RIECCOLO - Higuain, già: venticinque gol l’anno scorso, ventitré quest’anno e quando sembrava che stesse per battere anche se stesso, per lanciarsi verso traguardi che l’entusiasmano, s’è bloccato. Ultimo squillo (ma triplo) con la Dinamo Mosca, il 12 marzo, e però sembra trascorsa una vita, perché intanto se ne sono andate un bel po’ di gare (una di Europa League, una di coppa Italia e altre tre di campionato, per un totale di cinque) e il digiuno diviene pesante: per la cronaca, e gli amanti delle statistiche, 486 minuti. Sono note che stonano per un attaccante che segna tanto, che segna ovunque, che invece s’è eclissato; ma la cartina di tornasole d’una situazione è espressa nitidamente dall’involuzione, l’appannamento, di Higuain, dal suo incedere. Ventitré volte el Pipita, sembrano tanti - lo sono - eppure è diventato, nel suo piccolo, un «caso», perché su un attaccante (un fuoriclasse) del genere, si poggiano sempre aspettative enormi da parte di chiunque: del tecnico, della società, dei compagni di squadra e poi dalla gente, incredula.

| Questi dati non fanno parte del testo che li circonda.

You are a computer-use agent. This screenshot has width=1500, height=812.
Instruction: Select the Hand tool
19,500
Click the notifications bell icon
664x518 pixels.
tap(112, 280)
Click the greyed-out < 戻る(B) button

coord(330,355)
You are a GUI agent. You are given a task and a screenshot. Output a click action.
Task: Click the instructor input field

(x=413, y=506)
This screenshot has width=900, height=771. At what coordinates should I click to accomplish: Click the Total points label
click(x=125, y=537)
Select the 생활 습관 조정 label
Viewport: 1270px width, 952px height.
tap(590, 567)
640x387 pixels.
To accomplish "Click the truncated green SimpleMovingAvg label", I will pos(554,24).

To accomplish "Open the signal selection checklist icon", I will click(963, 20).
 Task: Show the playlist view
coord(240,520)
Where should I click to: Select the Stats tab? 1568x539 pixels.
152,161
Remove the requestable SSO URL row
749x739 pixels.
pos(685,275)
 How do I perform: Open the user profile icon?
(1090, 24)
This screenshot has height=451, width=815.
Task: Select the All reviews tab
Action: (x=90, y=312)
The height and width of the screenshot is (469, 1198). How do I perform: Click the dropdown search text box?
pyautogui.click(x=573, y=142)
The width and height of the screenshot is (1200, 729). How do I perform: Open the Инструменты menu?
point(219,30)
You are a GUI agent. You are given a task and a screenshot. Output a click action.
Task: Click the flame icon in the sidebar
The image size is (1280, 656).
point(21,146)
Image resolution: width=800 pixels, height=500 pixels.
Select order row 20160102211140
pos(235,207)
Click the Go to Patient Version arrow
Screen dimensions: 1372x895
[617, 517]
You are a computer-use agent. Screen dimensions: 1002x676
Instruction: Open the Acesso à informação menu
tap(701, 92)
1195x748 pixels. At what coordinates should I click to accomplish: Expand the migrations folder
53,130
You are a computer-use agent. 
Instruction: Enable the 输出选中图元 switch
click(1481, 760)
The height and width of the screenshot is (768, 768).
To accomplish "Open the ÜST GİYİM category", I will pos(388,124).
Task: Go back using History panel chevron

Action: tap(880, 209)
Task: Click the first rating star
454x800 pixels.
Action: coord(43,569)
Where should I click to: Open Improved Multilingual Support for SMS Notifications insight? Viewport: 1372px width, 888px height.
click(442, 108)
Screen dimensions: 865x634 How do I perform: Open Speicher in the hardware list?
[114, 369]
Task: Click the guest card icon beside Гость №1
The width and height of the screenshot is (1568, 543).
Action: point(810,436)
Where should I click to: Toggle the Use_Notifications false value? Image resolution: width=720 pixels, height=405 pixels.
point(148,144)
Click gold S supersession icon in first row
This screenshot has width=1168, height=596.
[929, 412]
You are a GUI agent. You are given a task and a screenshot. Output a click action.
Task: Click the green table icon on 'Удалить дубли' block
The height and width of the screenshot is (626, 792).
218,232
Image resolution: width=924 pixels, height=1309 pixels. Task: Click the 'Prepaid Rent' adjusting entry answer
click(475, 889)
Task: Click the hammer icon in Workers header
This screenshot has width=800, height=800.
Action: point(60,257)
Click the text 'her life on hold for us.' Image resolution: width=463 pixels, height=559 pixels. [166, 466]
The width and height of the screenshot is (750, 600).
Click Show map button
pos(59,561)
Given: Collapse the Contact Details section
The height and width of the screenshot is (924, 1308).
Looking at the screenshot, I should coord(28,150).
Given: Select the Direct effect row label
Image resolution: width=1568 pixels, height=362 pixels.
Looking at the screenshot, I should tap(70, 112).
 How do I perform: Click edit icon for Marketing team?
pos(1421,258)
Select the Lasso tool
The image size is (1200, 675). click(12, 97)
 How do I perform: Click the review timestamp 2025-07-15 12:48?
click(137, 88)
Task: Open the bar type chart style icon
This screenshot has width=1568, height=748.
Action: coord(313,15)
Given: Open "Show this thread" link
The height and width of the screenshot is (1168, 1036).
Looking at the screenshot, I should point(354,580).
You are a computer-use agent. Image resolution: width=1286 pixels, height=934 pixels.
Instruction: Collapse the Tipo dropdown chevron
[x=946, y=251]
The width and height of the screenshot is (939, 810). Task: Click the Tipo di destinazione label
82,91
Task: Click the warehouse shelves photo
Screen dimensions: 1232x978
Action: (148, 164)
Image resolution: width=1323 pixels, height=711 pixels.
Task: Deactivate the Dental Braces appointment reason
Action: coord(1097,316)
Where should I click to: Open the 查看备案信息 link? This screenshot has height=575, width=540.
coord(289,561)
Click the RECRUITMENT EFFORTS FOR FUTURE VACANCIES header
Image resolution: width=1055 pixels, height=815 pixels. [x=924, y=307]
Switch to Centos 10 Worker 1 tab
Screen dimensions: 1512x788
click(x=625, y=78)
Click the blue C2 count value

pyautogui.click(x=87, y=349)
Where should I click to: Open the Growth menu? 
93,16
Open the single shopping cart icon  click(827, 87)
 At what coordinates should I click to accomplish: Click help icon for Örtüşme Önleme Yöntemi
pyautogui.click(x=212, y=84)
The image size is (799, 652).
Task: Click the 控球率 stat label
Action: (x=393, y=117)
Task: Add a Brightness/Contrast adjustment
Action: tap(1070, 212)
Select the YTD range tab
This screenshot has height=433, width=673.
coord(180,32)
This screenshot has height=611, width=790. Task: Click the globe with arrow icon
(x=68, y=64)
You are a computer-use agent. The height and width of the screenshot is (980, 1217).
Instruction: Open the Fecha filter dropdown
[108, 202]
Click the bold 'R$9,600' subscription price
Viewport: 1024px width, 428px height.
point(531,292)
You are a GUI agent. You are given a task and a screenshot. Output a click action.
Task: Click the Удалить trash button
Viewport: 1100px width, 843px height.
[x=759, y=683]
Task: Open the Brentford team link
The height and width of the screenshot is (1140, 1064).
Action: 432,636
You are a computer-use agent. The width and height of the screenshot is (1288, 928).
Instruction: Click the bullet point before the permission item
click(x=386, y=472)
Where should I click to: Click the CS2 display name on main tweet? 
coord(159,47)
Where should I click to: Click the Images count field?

GUAGLIO’ - Ma questa è (innanzitutto) la partita di Lorenzo Insigne, che probabilmente la comincia dalla panchina, perché l’infortunio di quel nove novembre sembra ancora troppo vicino: eppure lui dopo ventiquattro giorni è tornato in gruppo (a Verona), e poi è rientrato all’Olimpico di Roma e nei sei minuti (più recupero) con la Lazio, per poco non segna un gol che avrebbe fatto barcollare il san Paolo.